STUDY MATERIAL START
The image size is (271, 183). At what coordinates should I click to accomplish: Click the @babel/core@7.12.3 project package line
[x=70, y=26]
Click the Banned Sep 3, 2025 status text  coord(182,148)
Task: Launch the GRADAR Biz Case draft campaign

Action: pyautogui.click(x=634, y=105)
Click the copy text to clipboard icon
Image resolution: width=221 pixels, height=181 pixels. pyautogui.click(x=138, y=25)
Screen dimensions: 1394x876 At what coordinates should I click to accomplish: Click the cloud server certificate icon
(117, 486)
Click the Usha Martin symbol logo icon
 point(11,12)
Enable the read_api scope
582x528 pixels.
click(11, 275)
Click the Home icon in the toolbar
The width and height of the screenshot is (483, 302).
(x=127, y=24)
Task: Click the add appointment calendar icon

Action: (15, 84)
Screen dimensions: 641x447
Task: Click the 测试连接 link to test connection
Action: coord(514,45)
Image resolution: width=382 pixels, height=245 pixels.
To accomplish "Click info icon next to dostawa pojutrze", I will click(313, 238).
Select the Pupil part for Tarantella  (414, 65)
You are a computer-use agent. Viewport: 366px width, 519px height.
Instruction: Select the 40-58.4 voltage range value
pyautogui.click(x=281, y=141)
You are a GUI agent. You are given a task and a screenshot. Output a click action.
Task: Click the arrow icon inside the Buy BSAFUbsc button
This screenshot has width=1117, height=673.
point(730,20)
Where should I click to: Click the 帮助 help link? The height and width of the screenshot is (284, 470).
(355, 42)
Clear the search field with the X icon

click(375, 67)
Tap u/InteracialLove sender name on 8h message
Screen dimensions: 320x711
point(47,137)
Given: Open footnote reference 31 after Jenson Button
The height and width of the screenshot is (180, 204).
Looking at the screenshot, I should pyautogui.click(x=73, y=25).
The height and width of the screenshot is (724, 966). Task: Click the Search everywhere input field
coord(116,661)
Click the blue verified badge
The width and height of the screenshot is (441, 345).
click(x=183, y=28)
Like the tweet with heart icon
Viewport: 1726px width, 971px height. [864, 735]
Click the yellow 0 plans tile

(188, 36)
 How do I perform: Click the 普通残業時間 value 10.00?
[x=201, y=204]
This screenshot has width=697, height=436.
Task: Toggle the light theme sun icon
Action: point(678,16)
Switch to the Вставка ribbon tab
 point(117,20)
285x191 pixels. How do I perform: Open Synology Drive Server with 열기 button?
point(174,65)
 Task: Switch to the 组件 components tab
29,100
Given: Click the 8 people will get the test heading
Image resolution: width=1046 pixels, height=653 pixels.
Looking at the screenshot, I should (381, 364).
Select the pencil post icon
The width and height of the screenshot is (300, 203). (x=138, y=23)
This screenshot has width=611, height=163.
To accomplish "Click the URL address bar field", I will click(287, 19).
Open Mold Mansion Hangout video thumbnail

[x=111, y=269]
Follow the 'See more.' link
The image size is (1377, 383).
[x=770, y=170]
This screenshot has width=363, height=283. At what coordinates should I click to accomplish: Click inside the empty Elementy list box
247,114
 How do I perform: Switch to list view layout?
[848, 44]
STUDY MATERIAL END
Extract all of the data exactly as written.

The image size is (271, 183). At what coordinates should I click to accomplish: Click the @babel/core@7.12.3 project package line
[x=70, y=26]
Click the Banned Sep 3, 2025 status text  coord(182,148)
Task: Launch the GRADAR Biz Case draft campaign

Action: pyautogui.click(x=634, y=105)
Click the copy text to clipboard icon
Image resolution: width=221 pixels, height=181 pixels. pyautogui.click(x=138, y=25)
Screen dimensions: 1394x876 At what coordinates should I click to accomplish: Click the cloud server certificate icon
(117, 486)
Click the Usha Martin symbol logo icon
 point(11,12)
Enable the read_api scope
582x528 pixels.
click(11, 275)
Click the Home icon in the toolbar
The width and height of the screenshot is (483, 302).
(x=127, y=24)
Task: Click the add appointment calendar icon

Action: (15, 84)
Screen dimensions: 641x447
Task: Click the 测试连接 link to test connection
Action: coord(514,45)
Image resolution: width=382 pixels, height=245 pixels.
To accomplish "Click info icon next to dostawa pojutrze", I will click(313, 238).
Select the Pupil part for Tarantella  (414, 65)
You are a computer-use agent. Viewport: 366px width, 519px height.
Instruction: Select the 40-58.4 voltage range value
pyautogui.click(x=281, y=141)
You are a GUI agent. You are given a task and a screenshot. Output a click action.
Task: Click the arrow icon inside the Buy BSAFUbsc button
This screenshot has width=1117, height=673.
point(730,20)
Where should I click to: Click the 帮助 help link? The height and width of the screenshot is (284, 470).
(355, 42)
Clear the search field with the X icon

click(375, 67)
Tap u/InteracialLove sender name on 8h message
Screen dimensions: 320x711
point(47,137)
Given: Open footnote reference 31 after Jenson Button
The height and width of the screenshot is (180, 204).
Looking at the screenshot, I should pyautogui.click(x=73, y=25).
The height and width of the screenshot is (724, 966). Task: Click the Search everywhere input field
coord(116,661)
Click the blue verified badge
The width and height of the screenshot is (441, 345).
click(x=183, y=28)
Like the tweet with heart icon
Viewport: 1726px width, 971px height. [864, 735]
Click the yellow 0 plans tile

(188, 36)
 How do I perform: Click the 普通残業時間 value 10.00?
[x=201, y=204]
This screenshot has width=697, height=436.
Task: Toggle the light theme sun icon
Action: point(678,16)
Switch to the Вставка ribbon tab
 point(117,20)
285x191 pixels. How do I perform: Open Synology Drive Server with 열기 button?
point(174,65)
 Task: Switch to the 组件 components tab
29,100
Given: Click the 8 people will get the test heading
Image resolution: width=1046 pixels, height=653 pixels.
Looking at the screenshot, I should (381, 364).
Select the pencil post icon
The width and height of the screenshot is (300, 203). (x=138, y=23)
This screenshot has width=611, height=163.
To accomplish "Click the URL address bar field", I will click(287, 19).
Open Mold Mansion Hangout video thumbnail

[x=111, y=269]
Follow the 'See more.' link
The image size is (1377, 383).
[x=770, y=170]
This screenshot has width=363, height=283. At what coordinates should I click to accomplish: Click inside the empty Elementy list box
247,114
 How do I perform: Switch to list view layout?
[848, 44]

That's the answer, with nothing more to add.